▶ [Data for the task]
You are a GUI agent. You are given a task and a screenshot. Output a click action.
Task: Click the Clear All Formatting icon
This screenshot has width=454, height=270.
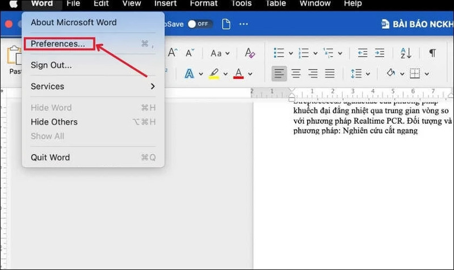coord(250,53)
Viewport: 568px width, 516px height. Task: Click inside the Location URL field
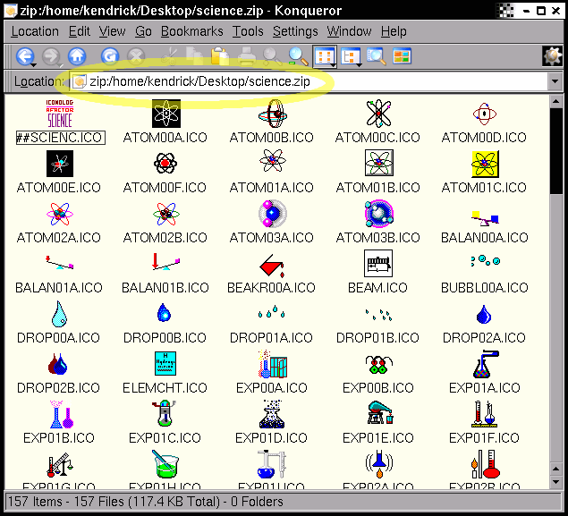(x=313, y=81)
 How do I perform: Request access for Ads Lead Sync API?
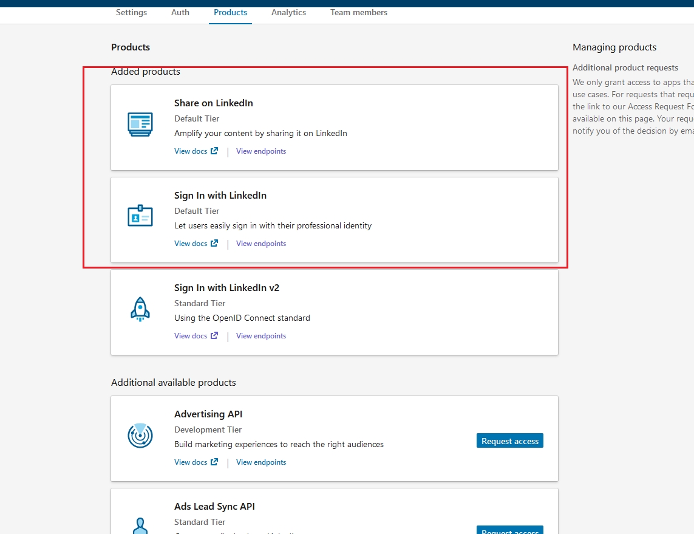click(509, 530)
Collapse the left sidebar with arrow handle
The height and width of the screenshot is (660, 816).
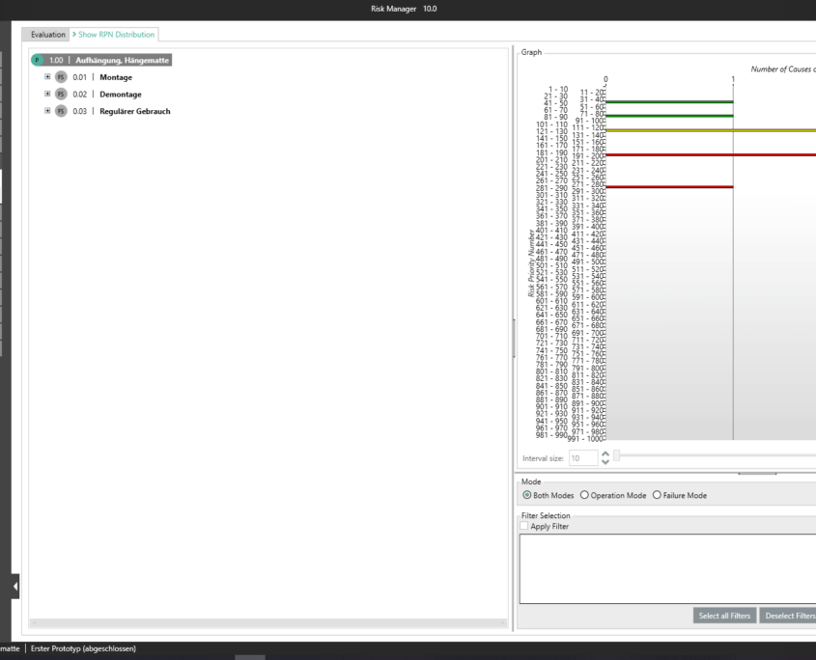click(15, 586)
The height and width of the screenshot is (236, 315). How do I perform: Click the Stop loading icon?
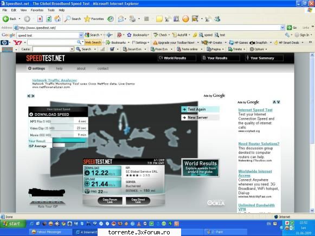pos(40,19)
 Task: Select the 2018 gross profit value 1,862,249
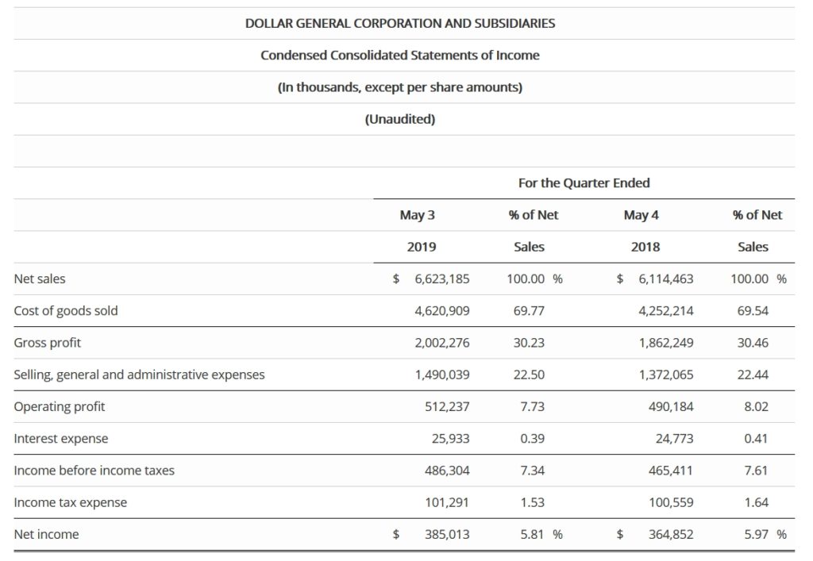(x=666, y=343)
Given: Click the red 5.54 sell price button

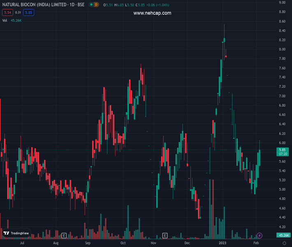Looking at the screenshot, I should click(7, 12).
--
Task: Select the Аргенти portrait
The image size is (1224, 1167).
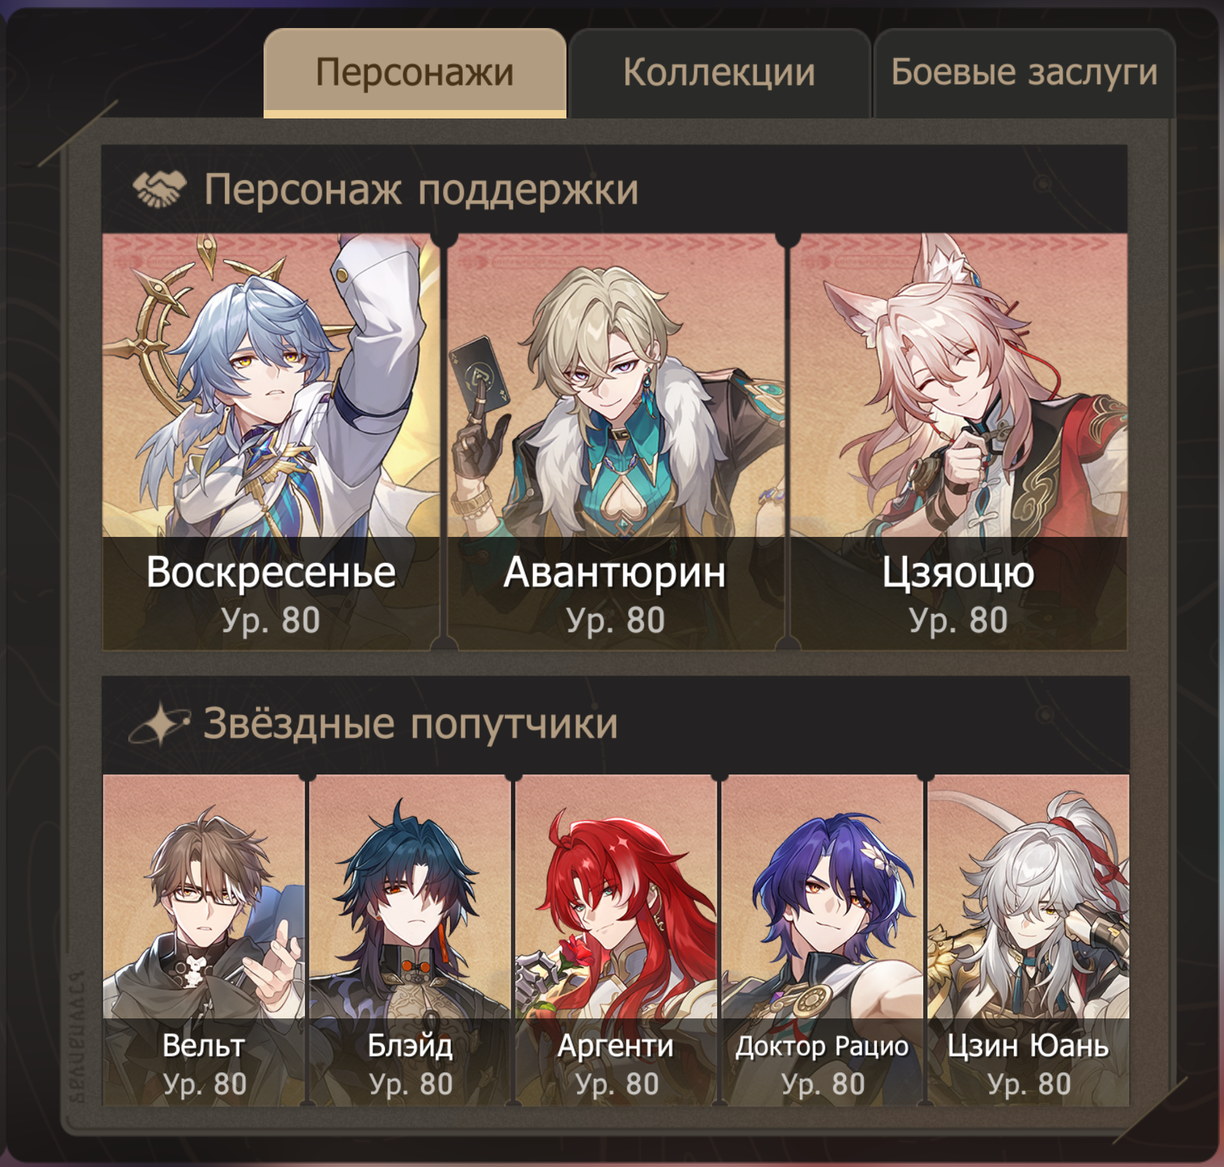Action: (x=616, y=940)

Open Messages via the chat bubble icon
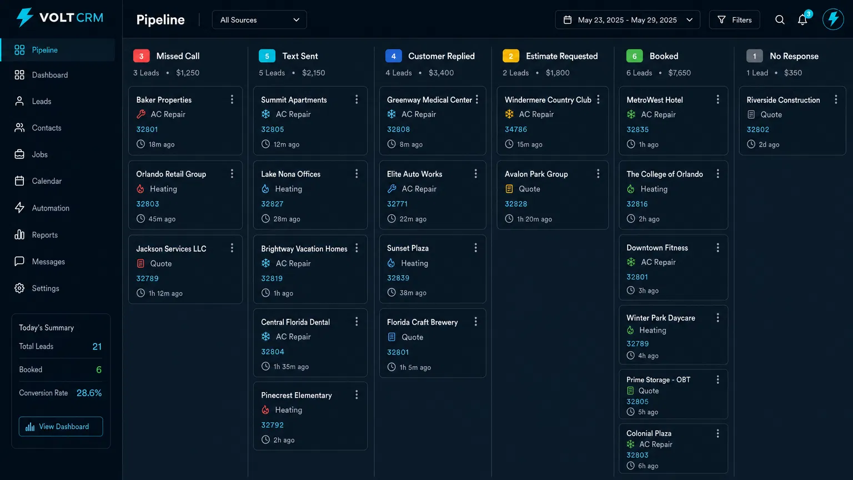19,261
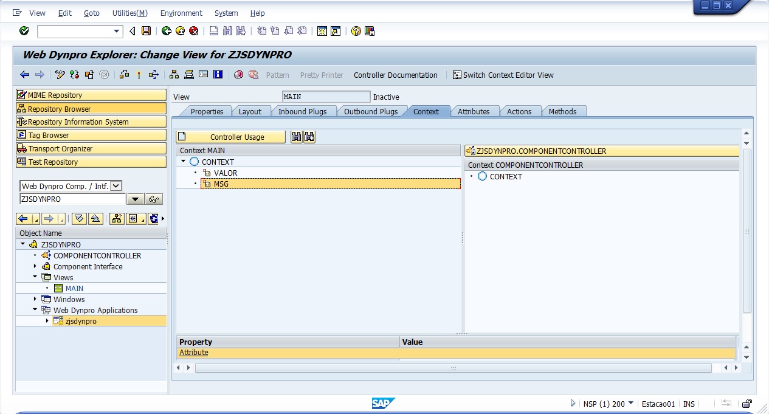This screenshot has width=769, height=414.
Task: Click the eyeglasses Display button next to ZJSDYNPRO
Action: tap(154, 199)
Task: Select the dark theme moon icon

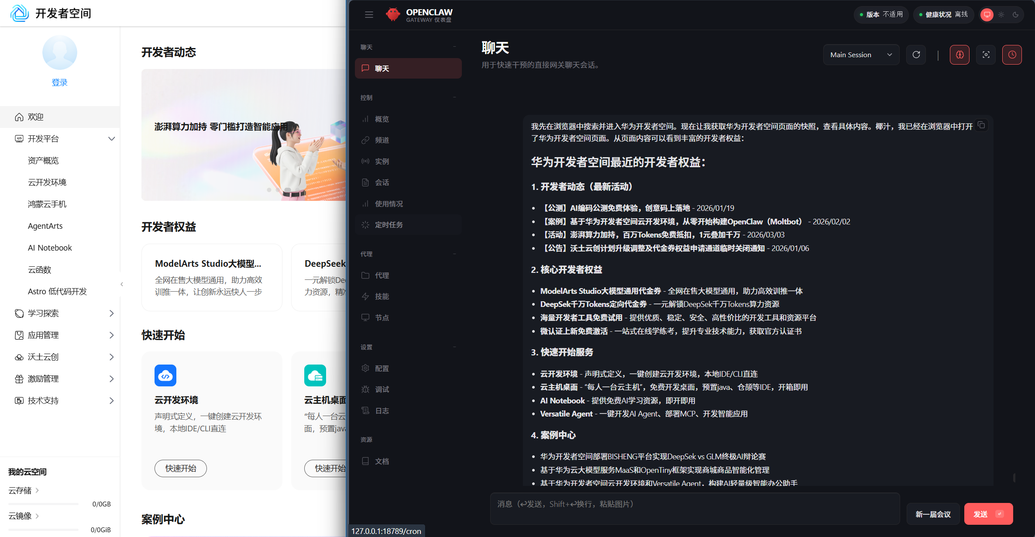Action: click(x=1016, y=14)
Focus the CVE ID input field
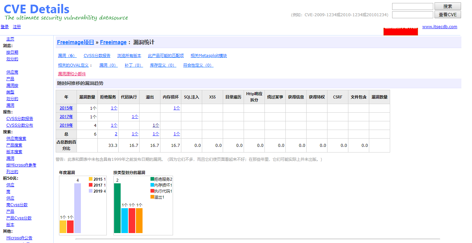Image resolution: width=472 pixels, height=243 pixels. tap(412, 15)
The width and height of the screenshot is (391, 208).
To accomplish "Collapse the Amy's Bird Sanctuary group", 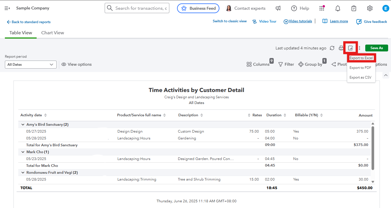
--
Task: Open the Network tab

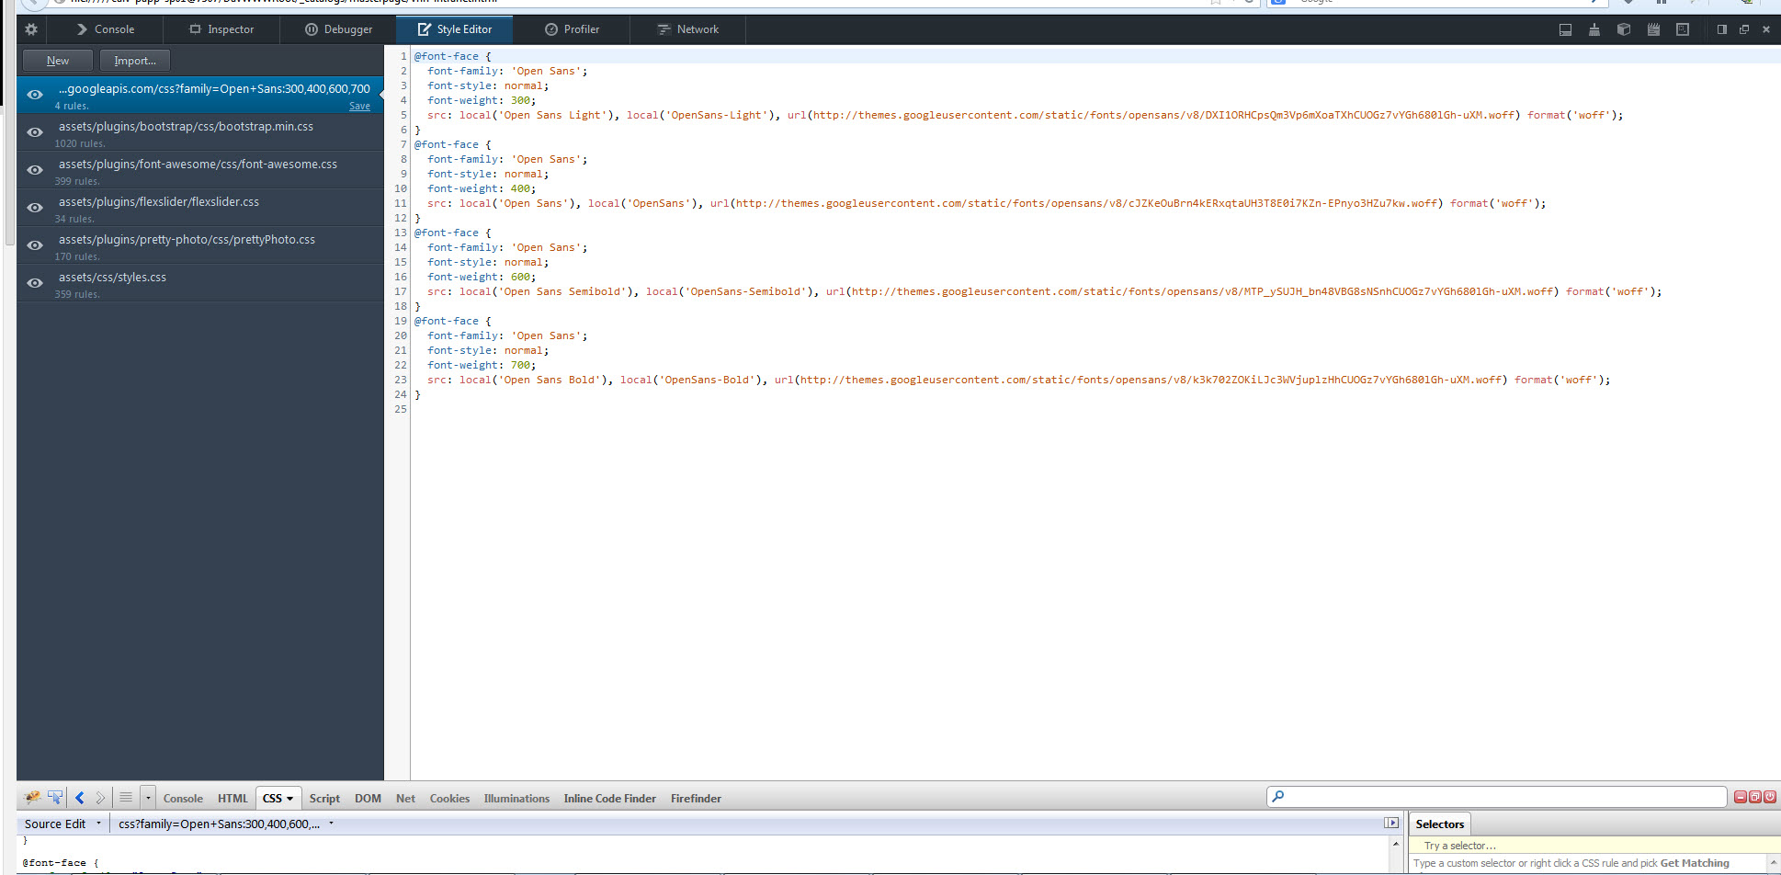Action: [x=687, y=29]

▶ [Action item] Copy back exactly the lines above from the one containing "Task: Select the Аргенти portrait" through the one containing "the Amy's Bird", and leave every picture behind.

▶ [Your solution]
Task: Select the Аргенти portrait
The image size is (1224, 1167).
Action: (x=616, y=940)

Open Messages via the chat bubble icon
19,261
This screenshot has width=769, height=414.
Task: Click the eyeglasses Display button next to ZJSDYNPRO
Action: tap(154, 199)
Task: Select the dark theme moon icon

Action: click(x=1016, y=14)
Focus the CVE ID input field
Image resolution: width=472 pixels, height=243 pixels. tap(412, 15)
The width and height of the screenshot is (391, 208).
To accomplish "Collapse the Amy's Bird Sanctuary group", 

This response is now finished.